Receptors stud membranes on their surfaces so that they are accessible for binding.
When receptors become bound, they signal a series of molecular reactions targeting DNA. T
his type of receptor is called a G-protein coupled receptor. Their activation signal is amplified by the coupled second messenger.
Steroid hormones do not act via this second messenger mechanism. Steroids interact directly with DNA.
Nuclear receptors regulate the processes of homeostasis, reproduction and metabolism. Nuclear hormone receptors function as ligans activated transcription factors.
When bound nuclear receptors promote DNA transcription.
These factors link the signalling molecules (hormones) that control these processes to a responses that results in protein synthesis via translation.
These receptors bind with an assortment of hydrophobic ligands. These include the lipid soluble steroid hormones (estrogens, glucocorticoids, mineralcorticoids and androgens).
Other hydrophobic ligands that bind with nuclear receptors include vitamin D, thyroid hormones, fatty acids, leukotrienes and prostaglandins.
Nuclear receptors that have no identified natural ligans are called nuclear orphan receptors. The search for ligands that can bind with orphan receptors is the subject of intense research.
The sequence of nucleic bases or DNA sequences that code for the proteins that make up the binding domain of receptors are all compiled in a database. The use of this data constitutes the science of bioinformatics.
Bioinformatics or computational biology is the study of this information. It is used to help design drugs and novel experiments.

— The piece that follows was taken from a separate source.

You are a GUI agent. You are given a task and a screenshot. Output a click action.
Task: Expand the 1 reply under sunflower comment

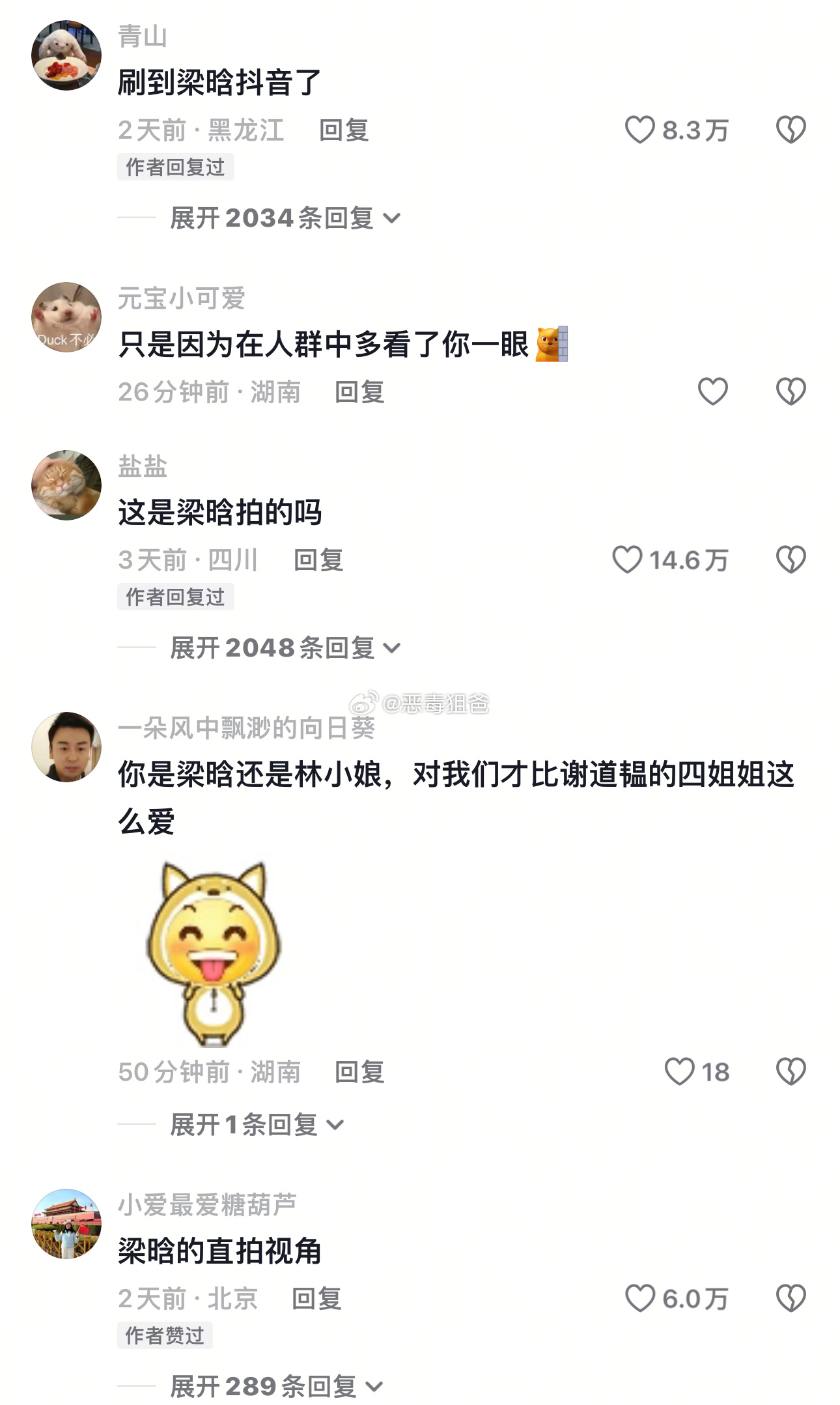click(257, 1124)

Biological receptors bind to their targets via a lock and key mechanism. This interaction utilizes a sophisticated molecular recognition system based on spatial fitting.
Receptors include cell membrane bound proteins, antibodies, nuclear membrane receptors, enzymes and ribozymes. They are found in muscle cells, nerve cells, eggs and sperm cells, T-cells as well as viruses, and bacteria.
The chemistry and language of receptor biology is very complicated. The Athlete’s Diet eliminates much of the chemistry and stresses the importance of visualizing the receptor as a protein whose purpose is to bind with one specific ligans. The consequence of that binding causes the effect of the ligans.
The structural similarity of steroids and plant saponins, neurotransmitters and alkaloids, alcohol and GABA receptors or opiates and endorphin receptors allows these ligands to produce their effects.
Human life itself is the result of the bonding of a spermatoid with an ovum.
It is the structural similarity of ligands, not their chemistry that permits binding.
Conventional science when I attended school stressed chemistry over structure. This forced students to memorize insignificant details to predict chemical behavior.
Advances in combinatorial chemistry eliminated that need. There are now libraries of molecules that contain, at least with the aid of a combinatorial algorithms and bioinformatics, all possible combinations or universe of isoforms.